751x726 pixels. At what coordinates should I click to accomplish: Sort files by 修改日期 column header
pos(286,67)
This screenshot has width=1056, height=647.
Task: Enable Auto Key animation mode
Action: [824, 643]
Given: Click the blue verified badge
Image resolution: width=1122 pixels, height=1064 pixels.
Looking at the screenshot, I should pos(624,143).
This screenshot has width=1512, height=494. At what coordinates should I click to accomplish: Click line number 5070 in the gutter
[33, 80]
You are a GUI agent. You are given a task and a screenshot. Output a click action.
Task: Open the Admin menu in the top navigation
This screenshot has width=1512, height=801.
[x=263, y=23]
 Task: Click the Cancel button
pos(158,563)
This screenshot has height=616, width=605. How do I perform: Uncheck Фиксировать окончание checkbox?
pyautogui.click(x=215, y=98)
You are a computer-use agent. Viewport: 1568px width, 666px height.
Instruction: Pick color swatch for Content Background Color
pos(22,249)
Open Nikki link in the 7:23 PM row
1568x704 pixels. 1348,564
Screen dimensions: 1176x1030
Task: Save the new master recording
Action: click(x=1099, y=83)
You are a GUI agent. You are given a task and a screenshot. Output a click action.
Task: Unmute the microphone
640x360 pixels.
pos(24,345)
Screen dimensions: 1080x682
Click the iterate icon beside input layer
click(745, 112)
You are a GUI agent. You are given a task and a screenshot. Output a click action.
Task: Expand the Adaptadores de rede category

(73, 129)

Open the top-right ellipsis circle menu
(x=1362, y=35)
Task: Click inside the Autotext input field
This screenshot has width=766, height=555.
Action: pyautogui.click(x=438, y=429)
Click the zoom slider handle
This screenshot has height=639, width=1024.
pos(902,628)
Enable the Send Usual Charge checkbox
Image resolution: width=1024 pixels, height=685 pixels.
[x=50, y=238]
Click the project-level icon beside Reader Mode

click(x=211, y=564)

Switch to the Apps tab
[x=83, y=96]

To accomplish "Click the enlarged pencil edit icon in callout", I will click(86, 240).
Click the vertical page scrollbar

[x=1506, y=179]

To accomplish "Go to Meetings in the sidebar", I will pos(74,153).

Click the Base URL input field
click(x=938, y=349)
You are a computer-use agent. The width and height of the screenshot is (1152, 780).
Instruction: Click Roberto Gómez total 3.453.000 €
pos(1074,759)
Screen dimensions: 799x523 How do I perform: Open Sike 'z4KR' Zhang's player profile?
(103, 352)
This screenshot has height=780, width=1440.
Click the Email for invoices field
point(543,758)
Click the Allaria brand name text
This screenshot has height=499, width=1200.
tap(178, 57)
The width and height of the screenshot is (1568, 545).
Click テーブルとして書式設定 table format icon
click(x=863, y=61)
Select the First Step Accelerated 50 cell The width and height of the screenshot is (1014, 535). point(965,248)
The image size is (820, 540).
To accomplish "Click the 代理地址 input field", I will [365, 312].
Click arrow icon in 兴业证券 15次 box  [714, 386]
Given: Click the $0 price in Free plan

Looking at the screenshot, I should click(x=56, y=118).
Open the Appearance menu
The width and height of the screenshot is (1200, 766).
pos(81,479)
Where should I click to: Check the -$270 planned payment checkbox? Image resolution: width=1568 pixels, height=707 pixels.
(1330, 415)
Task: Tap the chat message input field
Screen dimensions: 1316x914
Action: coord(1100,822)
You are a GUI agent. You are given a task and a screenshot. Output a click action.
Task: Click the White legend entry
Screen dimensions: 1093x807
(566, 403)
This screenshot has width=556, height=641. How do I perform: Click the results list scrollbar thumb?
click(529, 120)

** Work to complete **
Please reproduce the rows above word for word, beginning at their first line and stopping after the line that contains "Action: [824, 643]".

** Solution to this problem **
751x726 pixels. At what coordinates should I click to accomplish: Sort files by 修改日期 column header
pos(286,67)
This screenshot has width=1056, height=647.
Task: Enable Auto Key animation mode
Action: [824, 643]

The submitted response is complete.